Turn the lines below into a JSON list of strings, one string per line, leaving out blank lines.
------------
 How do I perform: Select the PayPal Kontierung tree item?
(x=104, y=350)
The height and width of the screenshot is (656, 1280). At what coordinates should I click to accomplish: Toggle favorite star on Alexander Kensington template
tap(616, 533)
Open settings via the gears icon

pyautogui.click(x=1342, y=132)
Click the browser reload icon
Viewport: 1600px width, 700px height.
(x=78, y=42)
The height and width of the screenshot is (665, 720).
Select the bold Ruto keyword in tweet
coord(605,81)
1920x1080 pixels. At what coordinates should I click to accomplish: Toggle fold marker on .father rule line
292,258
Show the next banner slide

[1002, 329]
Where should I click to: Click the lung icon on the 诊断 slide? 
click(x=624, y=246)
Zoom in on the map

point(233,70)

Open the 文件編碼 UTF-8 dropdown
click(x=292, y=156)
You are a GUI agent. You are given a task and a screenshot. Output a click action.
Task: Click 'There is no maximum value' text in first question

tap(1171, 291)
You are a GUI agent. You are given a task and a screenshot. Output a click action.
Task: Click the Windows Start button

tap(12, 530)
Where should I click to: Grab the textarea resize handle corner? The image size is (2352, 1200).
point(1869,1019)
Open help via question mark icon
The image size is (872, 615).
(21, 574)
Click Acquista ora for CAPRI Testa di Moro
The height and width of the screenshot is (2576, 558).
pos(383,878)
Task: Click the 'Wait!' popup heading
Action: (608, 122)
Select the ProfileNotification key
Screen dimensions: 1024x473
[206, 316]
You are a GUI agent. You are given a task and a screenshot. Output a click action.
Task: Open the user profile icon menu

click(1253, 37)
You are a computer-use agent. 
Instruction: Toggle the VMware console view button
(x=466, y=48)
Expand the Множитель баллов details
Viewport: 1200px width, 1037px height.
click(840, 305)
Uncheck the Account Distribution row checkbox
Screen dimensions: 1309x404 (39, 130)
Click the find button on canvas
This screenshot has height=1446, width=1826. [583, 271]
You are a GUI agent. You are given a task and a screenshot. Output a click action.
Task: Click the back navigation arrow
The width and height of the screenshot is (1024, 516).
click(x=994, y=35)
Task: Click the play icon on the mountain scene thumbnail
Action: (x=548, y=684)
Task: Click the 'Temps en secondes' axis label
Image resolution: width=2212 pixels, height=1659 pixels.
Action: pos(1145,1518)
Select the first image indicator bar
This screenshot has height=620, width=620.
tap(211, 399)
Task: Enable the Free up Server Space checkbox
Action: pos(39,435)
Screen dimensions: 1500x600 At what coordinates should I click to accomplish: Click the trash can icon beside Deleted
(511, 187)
------------
_Task response_:
[
  " How do I perform: Select the PayPal Kontierung tree item?",
  "(x=104, y=350)",
  "The height and width of the screenshot is (656, 1280). At what coordinates should I click to accomplish: Toggle favorite star on Alexander Kensington template",
  "tap(616, 533)",
  "Open settings via the gears icon",
  "pyautogui.click(x=1342, y=132)",
  "Click the browser reload icon",
  "Viewport: 1600px width, 700px height.",
  "(x=78, y=42)",
  "The height and width of the screenshot is (665, 720).",
  "Select the bold Ruto keyword in tweet",
  "coord(605,81)",
  "1920x1080 pixels. At what coordinates should I click to accomplish: Toggle fold marker on .father rule line",
  "292,258",
  "Show the next banner slide",
  "[1002, 329]",
  "Where should I click to: Click the lung icon on the 诊断 slide? ",
  "click(x=624, y=246)",
  "Zoom in on the map",
  "point(233,70)",
  "Open the 文件編碼 UTF-8 dropdown",
  "click(x=292, y=156)",
  "You are a GUI agent. You are given a task and a screenshot. Output a click action.",
  "Task: Click 'There is no maximum value' text in first question",
  "tap(1171, 291)",
  "You are a GUI agent. You are given a task and a screenshot. Output a click action.",
  "Task: Click the Windows Start button",
  "tap(12, 530)",
  "Where should I click to: Grab the textarea resize handle corner? The image size is (2352, 1200).",
  "point(1869,1019)",
  "Open help via question mark icon",
  "The image size is (872, 615).",
  "(21, 574)",
  "Click Acquista ora for CAPRI Testa di Moro",
  "The height and width of the screenshot is (2576, 558).",
  "pos(383,878)",
  "Task: Click the 'Wait!' popup heading",
  "Action: (608, 122)",
  "Select the ProfileNotification key",
  "Screen dimensions: 1024x473",
  "[206, 316]",
  "You are a GUI agent. You are given a task and a screenshot. Output a click action.",
  "Task: Open the user profile icon menu",
  "click(1253, 37)",
  "You are a computer-use agent. ",
  "Instruction: Toggle the VMware console view button",
  "(x=466, y=48)",
  "Expand the Множитель баллов details",
  "Viewport: 1200px width, 1037px height.",
  "click(840, 305)",
  "Uncheck the Account Distribution row checkbox",
  "Screen dimensions: 1309x404 (39, 130)",
  "Click the find button on canvas",
  "This screenshot has height=1446, width=1826. [583, 271]",
  "You are a GUI agent. You are given a task and a screenshot. Output a click action.",
  "Task: Click the back navigation arrow",
  "The width and height of the screenshot is (1024, 516).",
  "click(x=994, y=35)",
  "Task: Click the play icon on the mountain scene thumbnail",
  "Action: (x=548, y=684)",
  "Task: Click the 'Temps en secondes' axis label",
  "Image resolution: width=2212 pixels, height=1659 pixels.",
  "Action: pos(1145,1518)",
  "Select the first image indicator bar",
  "This screenshot has height=620, width=620.",
  "tap(211, 399)",
  "Task: Enable the Free up Server Space checkbox",
  "Action: pos(39,435)",
  "Screen dimensions: 1500x600 At what coordinates should I click to accomplish: Click the trash can icon beside Deleted",
  "(511, 187)"
]